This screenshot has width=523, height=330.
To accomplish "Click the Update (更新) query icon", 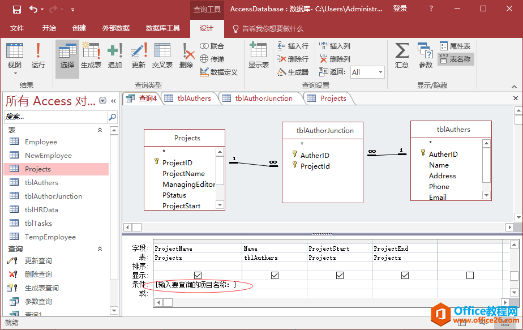I will (139, 55).
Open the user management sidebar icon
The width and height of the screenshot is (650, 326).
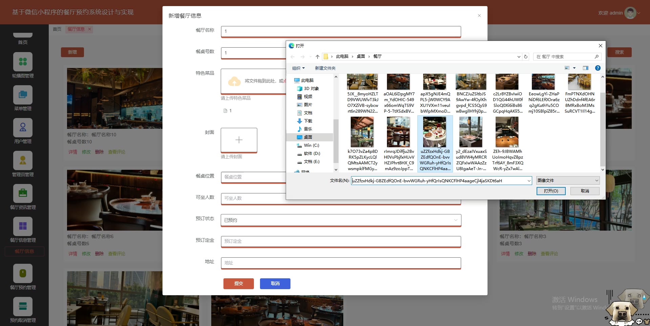(x=23, y=128)
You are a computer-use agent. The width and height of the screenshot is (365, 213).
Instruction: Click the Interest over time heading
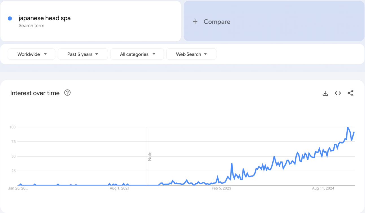coord(35,93)
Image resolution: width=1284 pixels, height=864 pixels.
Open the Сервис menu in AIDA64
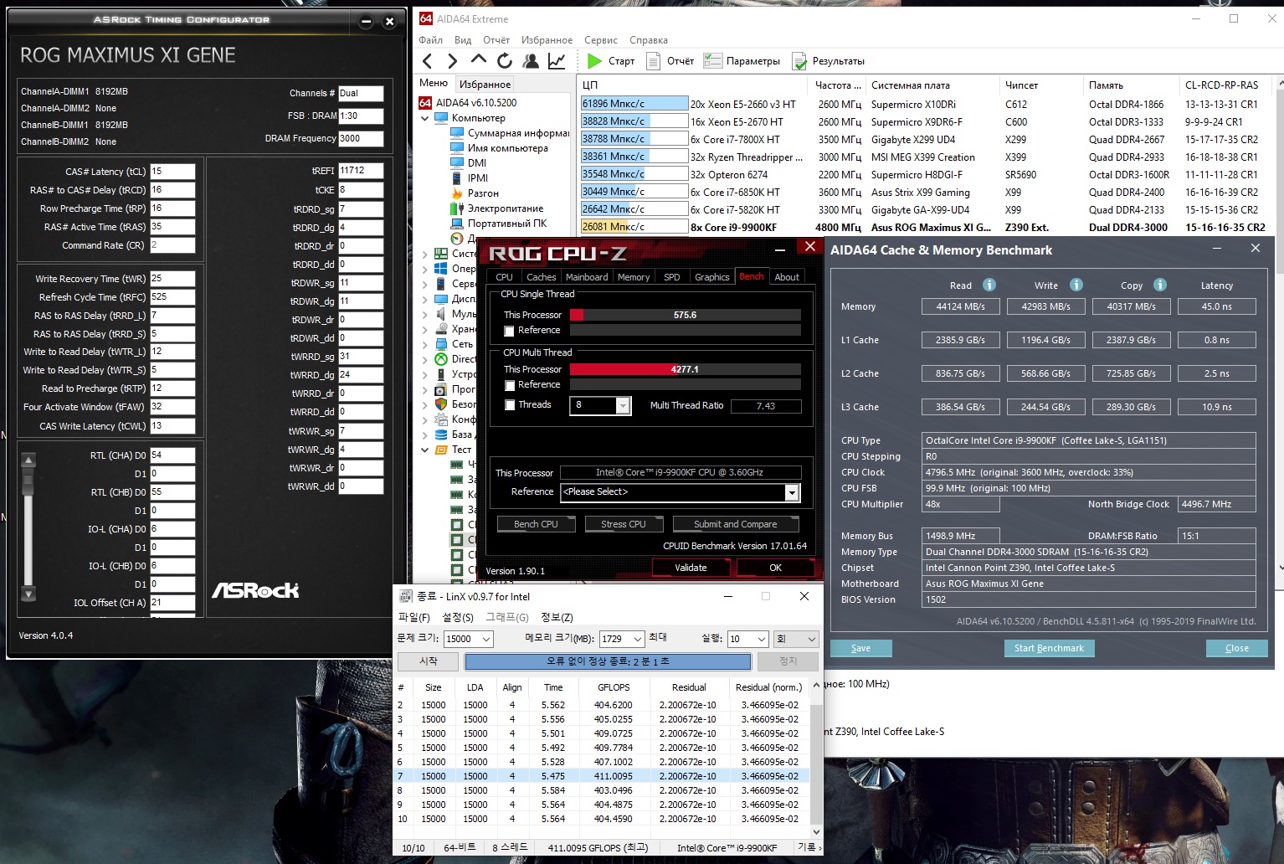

☆ ☆ ☆ ☆ ☆ ☆ ☆

**Required action:** Go through the listing above and copy each line in which the string "Open" is found.

**Response to the exercise:**
Open the user management sidebar icon
Open the Сервис menu in AIDA64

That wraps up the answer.